SOURCE:
● ● ●

### Route Visualization using Geopy, Polyline, Folium
Using this code, we can create an interactive route visualization using Geopy, Polyline, and Folium. 

Originally in our project proposal we said we would use the Google Maps API, but through experimentation it proved to be difficult to work with. You can obtain an API key from Google, but a lot of features cannot be accessed unless you provide billing information to Google. If you provide billing information, there is a free version you can use, but you have a limited number of geocode requests you can make. Requests over that threshold will charge you using your billing information. That's not something that I think we want to deal with for a school project, so I tried to find some alternate methods.

### Modules
The modules we'll be using throughout the code are Pandas and Requests.
- **Pandas**: We use Pandas to create the dataframe containing all of the addresses and their corresponding longitude and latitude coordinates. This dataframe will also be used later in selecting which specific locations we want to visualize.
- **requests**: This module allows us to make http requests in Python. We use requests to query from OSRM and get coordinates for each of our addresses.

In [1]:
# main modules to use
import pandas as pd # create the locations dataframe
import requests # send http requests

### Geocoding
Another module we will be using is **Geopy**, which is a Python client for geocoding. What is geocoding?

● ● ●

BRIEF:
Print everything in the route visualization text from "- **requests**: This" down to "What is geocoding?", word for word. The items play no part in this exercise.

LISTING:
● ● ●

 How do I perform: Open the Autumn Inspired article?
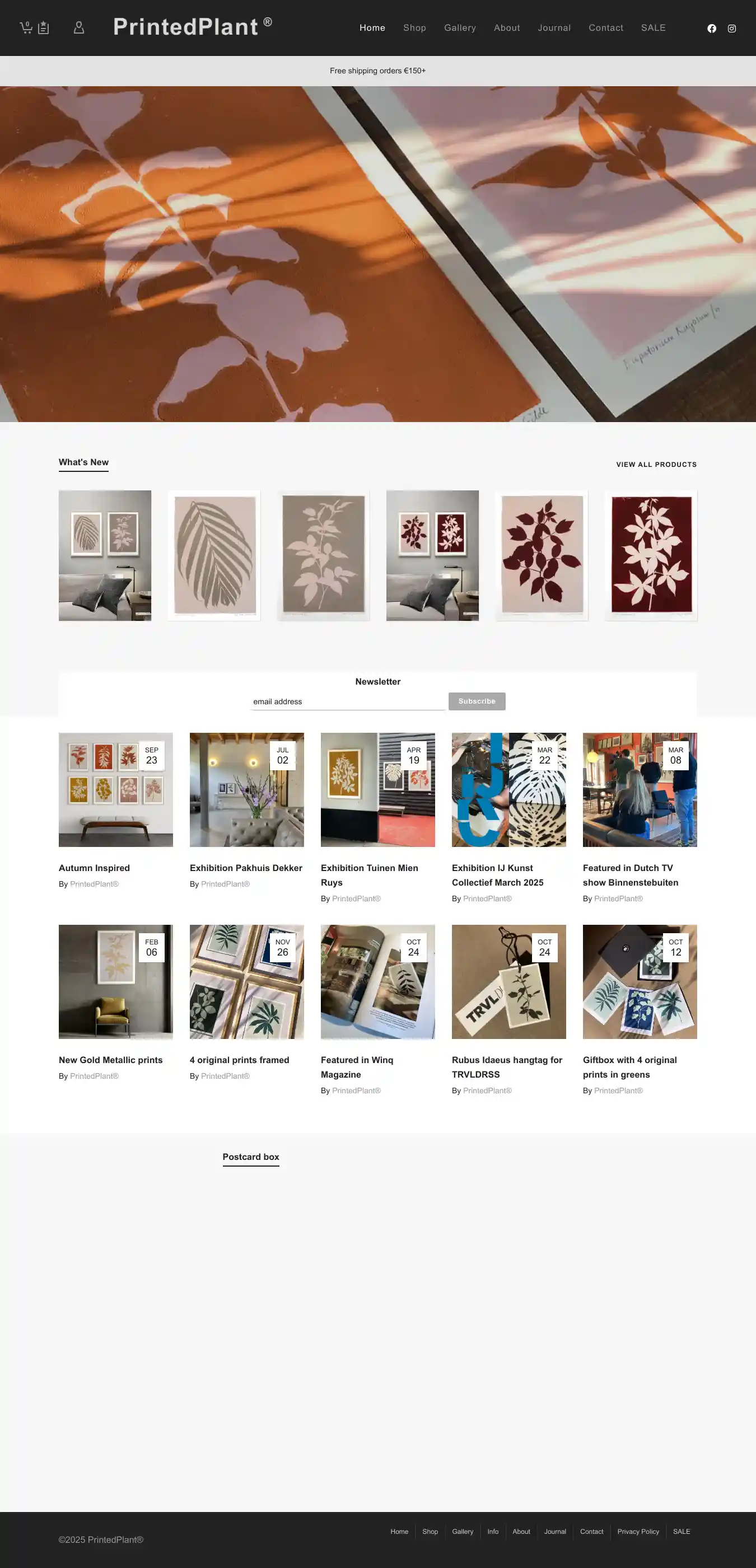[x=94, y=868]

● ● ●

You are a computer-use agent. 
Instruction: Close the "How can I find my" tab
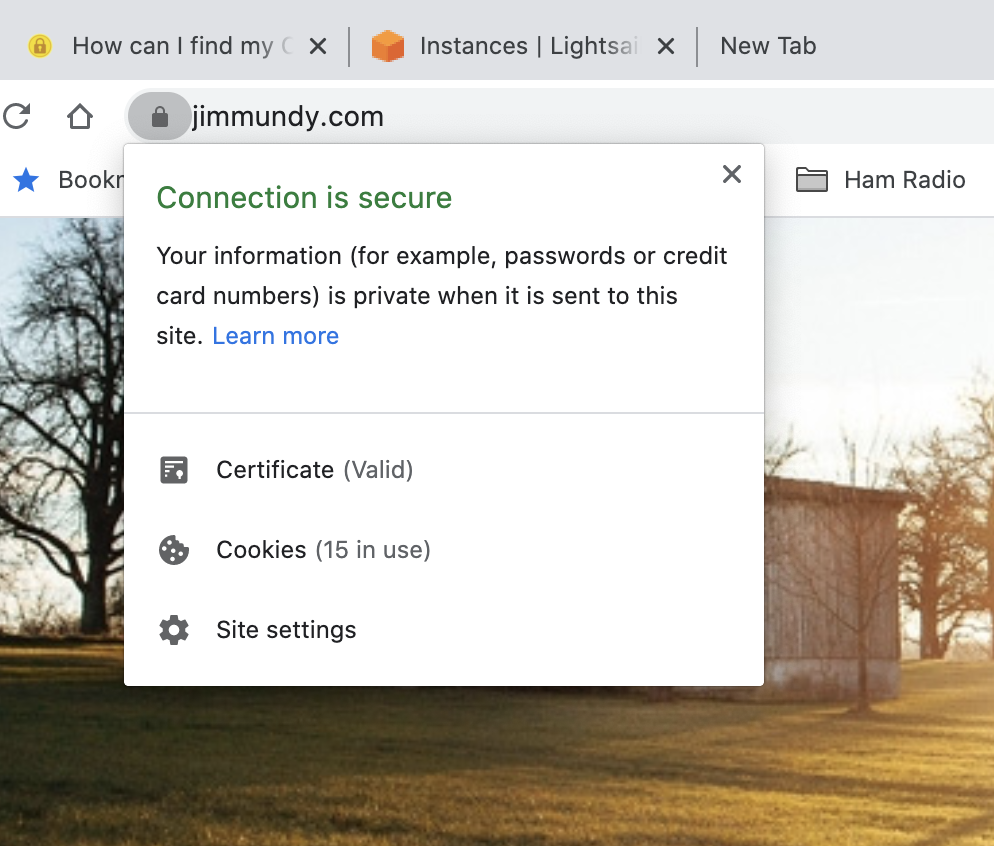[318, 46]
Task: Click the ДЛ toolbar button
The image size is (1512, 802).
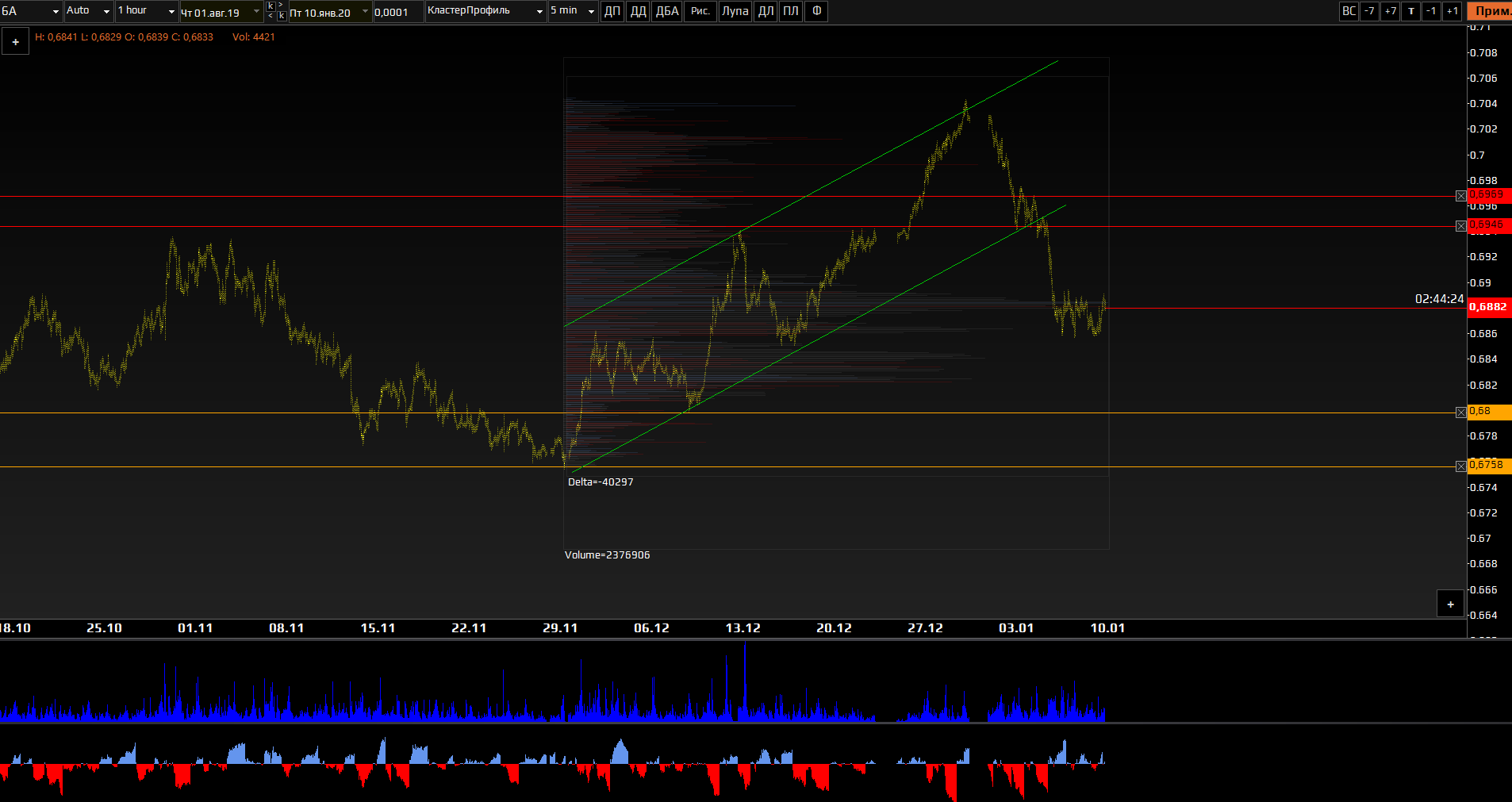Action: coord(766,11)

● ● ●

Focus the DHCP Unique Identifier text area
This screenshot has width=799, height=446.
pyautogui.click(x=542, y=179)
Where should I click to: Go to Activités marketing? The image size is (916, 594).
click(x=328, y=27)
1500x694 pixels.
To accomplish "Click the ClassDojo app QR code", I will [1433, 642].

● ● ●

CORRECT RESPONSE:
- **requests**: This module allows us to make http requests in Python. We use requests to query from OSRM and get coordinates for each of our addresses.

In [1]:
# main modules to use
import pandas as pd # create the locations dataframe
import requests # send http requests

### Geocoding
Another module we will be using is **Geopy**, which is a Python client for geocoding. What is geocoding?